(Stored data entries)
• • •

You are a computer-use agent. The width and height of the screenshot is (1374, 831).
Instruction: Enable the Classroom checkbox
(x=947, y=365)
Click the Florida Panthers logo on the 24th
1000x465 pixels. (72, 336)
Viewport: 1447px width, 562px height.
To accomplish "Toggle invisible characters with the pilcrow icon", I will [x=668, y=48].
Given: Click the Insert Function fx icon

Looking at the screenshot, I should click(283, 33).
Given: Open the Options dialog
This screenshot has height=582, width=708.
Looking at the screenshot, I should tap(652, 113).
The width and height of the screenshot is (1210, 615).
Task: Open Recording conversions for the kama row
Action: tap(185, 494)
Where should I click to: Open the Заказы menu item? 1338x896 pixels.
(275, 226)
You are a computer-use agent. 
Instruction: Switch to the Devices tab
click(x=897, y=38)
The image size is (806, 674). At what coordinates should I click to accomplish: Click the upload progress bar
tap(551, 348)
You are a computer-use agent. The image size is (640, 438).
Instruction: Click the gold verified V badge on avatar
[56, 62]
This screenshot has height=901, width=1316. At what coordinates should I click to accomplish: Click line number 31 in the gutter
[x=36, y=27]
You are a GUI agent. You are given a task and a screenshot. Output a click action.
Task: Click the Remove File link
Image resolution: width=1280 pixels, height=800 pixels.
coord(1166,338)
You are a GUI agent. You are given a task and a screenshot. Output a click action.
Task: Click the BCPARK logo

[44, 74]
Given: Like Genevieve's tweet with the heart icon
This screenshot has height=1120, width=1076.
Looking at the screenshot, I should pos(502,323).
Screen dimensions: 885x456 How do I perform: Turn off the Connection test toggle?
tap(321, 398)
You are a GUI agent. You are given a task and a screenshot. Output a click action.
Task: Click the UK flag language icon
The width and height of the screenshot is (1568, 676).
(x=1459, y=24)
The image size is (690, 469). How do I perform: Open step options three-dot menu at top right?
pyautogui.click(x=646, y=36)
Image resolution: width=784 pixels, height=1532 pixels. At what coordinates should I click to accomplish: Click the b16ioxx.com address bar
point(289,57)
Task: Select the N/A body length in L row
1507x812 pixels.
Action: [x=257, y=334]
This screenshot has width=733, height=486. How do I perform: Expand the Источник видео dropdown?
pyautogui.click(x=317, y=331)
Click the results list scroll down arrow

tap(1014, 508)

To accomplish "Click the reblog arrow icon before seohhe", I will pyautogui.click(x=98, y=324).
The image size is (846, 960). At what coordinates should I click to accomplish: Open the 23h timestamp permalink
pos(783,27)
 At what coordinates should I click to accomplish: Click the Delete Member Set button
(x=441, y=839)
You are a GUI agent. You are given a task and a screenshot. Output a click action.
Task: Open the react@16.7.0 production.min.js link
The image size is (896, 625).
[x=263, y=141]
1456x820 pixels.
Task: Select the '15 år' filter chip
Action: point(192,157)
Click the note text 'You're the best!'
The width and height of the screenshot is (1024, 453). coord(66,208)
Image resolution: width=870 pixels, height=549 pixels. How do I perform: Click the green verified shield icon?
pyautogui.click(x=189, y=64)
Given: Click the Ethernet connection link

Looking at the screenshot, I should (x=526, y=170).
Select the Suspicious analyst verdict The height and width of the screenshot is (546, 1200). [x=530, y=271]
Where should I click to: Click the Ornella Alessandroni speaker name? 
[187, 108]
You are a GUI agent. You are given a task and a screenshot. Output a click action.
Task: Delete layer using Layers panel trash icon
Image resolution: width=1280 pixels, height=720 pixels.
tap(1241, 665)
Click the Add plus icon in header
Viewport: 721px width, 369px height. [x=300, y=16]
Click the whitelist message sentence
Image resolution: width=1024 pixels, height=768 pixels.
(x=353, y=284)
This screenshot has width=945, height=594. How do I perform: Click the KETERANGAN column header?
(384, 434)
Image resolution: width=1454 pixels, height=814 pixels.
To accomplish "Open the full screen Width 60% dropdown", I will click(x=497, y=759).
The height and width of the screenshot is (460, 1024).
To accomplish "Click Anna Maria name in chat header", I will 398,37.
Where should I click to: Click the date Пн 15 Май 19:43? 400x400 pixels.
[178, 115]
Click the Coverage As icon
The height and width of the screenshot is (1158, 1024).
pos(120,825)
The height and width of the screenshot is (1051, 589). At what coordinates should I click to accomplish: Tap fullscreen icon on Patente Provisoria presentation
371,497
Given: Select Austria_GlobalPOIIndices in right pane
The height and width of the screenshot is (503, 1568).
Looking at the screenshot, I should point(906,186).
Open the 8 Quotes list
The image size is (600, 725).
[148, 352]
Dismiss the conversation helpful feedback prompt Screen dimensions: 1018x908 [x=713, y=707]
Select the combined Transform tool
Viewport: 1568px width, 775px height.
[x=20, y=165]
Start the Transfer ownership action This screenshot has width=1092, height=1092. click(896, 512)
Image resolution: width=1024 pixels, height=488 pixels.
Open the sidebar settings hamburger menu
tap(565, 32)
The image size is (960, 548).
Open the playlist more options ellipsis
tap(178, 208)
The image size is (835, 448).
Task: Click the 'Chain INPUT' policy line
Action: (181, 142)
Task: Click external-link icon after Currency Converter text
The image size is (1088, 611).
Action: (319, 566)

• • •

◆ Task brief: Only the lines from the one with "Click the Coverage As icon" through the final line above belong in the answer, each reproduced word for word.

◆ Exercise response:
Click the Coverage As icon
The height and width of the screenshot is (1158, 1024).
pos(120,825)
The height and width of the screenshot is (1051, 589). At what coordinates should I click to accomplish: Tap fullscreen icon on Patente Provisoria presentation
371,497
Given: Select Austria_GlobalPOIIndices in right pane
The height and width of the screenshot is (503, 1568).
Looking at the screenshot, I should point(906,186).
Open the 8 Quotes list
The image size is (600, 725).
[148, 352]
Dismiss the conversation helpful feedback prompt Screen dimensions: 1018x908 [x=713, y=707]
Select the combined Transform tool
Viewport: 1568px width, 775px height.
[x=20, y=165]
Start the Transfer ownership action This screenshot has width=1092, height=1092. click(896, 512)
Image resolution: width=1024 pixels, height=488 pixels.
Open the sidebar settings hamburger menu
tap(565, 32)
The image size is (960, 548).
Open the playlist more options ellipsis
tap(178, 208)
The image size is (835, 448).
Task: Click the 'Chain INPUT' policy line
Action: (181, 142)
Task: Click external-link icon after Currency Converter text
The image size is (1088, 611).
Action: (319, 566)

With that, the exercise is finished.